Nous nous arrêtions toujours quelques jours chez mes grands-parents à Modène, bien sûr ils ne parlaient pas français et c’est là que les difficultés commençaient pour nous... L’appartement n’était pas très grand, mais il était rempli d’icônes religieuses. Nous n’étions pas habitués à tant de dévotion, mon père, avec son mutisme habituel, ne nous avait pas transmis le goût des choses spirituelles. Là, il y avait des christs partout : photos, posters, croix et boîtes à musique que nous nous amusions à remonter, provoquant la colère de notre grand-mère... Il fallait se plier aux règles de la maison : lever tôt, sieste l’après-midi, messe à la télé le dimanche matin ! Mon grand-père parlait peu et nous observait immobile dans son fauteuil tandis que ma grand-mère s’exprimait beaucoup dans son dialecte serrano : pour nous décrire les plats qu’elle nous cuisinait « stracchioddi cu li rapi » (orecchiette aux pousses de navet), « muliniem ricchine » (aubergines farcies), où lorsqu’elle nous grondait « Ci stà fasc ? » (Qu’est-ce que tu fais ?) et s’adressait à mon père lorsque l’un de nous refusait de faire la sieste « Ce credève chè jève a France ? » (Il se croyait en France ?). Ma tante Enza nous rendait aussi souvent visite, elle m’appelait Giulietta (?) et s’amusait à soulever ma jupe tout en me disant « Sei béll’ sìcch’ sìcch’ » (Tu es très maigre). Au début je ne comprenais pas et je trouvais ça très vexant mais mon père me rassurait en m’expliquant que c’était pour rigoler. Dans ces moments-là il devenait notre traducteur et notre avocat, nous étions admiratifs. Il n’était plus le même : heureux parmi les siens et ça s’entendait ; il pouvait enfin dialoguer dans sa langue maternelle, celle qui lui était « interdite » pendant le reste de l’année.

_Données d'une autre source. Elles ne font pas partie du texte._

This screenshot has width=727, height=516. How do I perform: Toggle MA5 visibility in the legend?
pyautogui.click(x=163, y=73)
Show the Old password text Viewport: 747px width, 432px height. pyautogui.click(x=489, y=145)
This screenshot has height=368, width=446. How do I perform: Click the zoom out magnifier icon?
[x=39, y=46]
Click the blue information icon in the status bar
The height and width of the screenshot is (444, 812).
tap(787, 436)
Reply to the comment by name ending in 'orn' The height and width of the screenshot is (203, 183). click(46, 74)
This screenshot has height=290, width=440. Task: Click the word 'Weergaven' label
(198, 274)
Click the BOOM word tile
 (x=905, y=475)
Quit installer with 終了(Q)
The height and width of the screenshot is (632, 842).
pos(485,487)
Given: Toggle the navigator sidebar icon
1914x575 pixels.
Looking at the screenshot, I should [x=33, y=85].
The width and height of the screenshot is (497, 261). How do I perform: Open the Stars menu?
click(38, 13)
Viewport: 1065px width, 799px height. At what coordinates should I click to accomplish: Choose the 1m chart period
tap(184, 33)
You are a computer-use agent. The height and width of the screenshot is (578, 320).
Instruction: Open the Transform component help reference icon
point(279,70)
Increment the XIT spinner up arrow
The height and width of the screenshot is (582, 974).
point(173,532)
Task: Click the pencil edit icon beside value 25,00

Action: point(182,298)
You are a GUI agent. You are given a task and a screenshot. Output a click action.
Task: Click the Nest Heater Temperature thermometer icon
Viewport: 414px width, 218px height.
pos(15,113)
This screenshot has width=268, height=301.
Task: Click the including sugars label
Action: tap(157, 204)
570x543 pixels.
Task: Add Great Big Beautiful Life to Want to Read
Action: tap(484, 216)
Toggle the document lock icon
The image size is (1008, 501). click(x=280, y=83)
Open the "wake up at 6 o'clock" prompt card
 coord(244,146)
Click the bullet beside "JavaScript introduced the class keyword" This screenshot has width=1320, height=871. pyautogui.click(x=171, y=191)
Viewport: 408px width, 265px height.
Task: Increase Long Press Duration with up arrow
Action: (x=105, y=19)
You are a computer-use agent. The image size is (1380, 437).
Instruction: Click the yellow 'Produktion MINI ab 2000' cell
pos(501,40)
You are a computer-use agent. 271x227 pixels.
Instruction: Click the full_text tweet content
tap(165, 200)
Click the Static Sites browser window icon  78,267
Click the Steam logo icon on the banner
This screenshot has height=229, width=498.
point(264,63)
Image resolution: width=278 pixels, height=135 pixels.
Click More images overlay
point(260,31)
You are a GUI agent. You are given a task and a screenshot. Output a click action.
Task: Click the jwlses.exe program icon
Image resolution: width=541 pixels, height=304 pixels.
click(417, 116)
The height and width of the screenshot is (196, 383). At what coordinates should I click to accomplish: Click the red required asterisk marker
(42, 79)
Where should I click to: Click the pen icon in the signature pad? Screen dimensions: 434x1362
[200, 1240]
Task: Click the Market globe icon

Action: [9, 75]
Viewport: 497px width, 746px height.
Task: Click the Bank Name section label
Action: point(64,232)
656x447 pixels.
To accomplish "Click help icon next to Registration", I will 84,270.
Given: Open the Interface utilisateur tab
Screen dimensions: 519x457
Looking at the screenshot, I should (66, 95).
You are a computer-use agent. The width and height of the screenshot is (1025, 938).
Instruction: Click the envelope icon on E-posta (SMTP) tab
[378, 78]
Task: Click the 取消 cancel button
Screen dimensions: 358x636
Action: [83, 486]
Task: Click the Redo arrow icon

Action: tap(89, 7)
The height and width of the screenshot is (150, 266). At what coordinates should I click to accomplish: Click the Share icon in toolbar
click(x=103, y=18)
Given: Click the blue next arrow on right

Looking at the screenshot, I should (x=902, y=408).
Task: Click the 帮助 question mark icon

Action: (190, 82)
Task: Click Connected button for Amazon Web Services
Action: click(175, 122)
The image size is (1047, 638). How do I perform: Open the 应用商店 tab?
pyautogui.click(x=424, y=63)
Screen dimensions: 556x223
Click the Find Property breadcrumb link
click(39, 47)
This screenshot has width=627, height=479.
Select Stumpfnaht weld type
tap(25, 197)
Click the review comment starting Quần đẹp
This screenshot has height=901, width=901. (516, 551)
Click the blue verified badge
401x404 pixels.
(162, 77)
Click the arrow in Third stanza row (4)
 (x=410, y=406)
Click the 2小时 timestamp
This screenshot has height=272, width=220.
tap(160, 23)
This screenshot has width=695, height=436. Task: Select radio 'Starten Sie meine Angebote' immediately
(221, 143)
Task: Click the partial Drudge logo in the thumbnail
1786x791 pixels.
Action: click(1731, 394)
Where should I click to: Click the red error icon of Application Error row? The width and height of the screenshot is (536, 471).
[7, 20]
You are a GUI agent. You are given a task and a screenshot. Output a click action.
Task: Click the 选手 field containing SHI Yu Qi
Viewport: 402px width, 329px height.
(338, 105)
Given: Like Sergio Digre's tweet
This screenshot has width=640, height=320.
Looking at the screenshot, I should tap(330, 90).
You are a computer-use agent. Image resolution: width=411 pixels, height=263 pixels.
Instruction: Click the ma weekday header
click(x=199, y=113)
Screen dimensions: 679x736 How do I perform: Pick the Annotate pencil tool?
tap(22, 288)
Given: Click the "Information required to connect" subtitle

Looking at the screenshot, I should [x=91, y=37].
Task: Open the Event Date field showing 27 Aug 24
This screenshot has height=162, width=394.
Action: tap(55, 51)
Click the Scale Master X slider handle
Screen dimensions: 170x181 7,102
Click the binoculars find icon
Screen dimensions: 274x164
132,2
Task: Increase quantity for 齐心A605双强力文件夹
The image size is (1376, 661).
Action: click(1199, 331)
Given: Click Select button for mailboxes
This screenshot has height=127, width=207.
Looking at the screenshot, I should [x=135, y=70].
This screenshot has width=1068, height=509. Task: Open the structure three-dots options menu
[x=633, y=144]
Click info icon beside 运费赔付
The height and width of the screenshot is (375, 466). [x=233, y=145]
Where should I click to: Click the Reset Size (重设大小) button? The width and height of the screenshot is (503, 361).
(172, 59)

Après avoir fait quelques provisions, nous partions à Gabicce où nous nous installions dans l’appartement qu’il louait au bord de la mer, là où résidaient aussi trois de ses frères et sœurs. Nos journées étaient rythmées par les baignades et les promenades... Partout on entendait cette langue – celle de mon père – qui nous était étrangère (il ne nous l’avait jamais apprise et nous passions beaucoup plus de temps avec notre mère). Les rôles étaient inversés, à notre tour d’être perdus, d’être confrontés à la peur de l’inconnu. Heureusement mon père s’occupait de tout : la location de nos chaises longues, les courses, les loisirs... Des jeunes de notre âge venaient parfois nous parler et le plus dégourdi de mes frères leur répondait toujours « Non capisco l’italiano, sono francese », quelle que soit la question posée... Cela avait pour effet d’engager la conversation et de faire connaissance. À mesure que le temps passait, nos langues se déliaient, car c’était la langue des vacances, celle qui n’avait d’autre implication que de nouer de brefs liens d’amitiés (« Ciao, come ti chiami ? », « Quanti anni hai ? », « Di dove sei ? » : trois questions que l’on connaissait par coeur et dont on ne comprenait pas souvent les réponses...) ou d’acheter des glaces au Napolitain qui allait et venait sur la plage en criant « bomboloni, gelati, canditi » et que l’on s’amusait à imiter à chacun de ses passages. Les enjeux étaient bien différents de ceux auxquels était confronté mon père en France ! Par mimétisme et de par notre âge, il était plus facile de communiquer.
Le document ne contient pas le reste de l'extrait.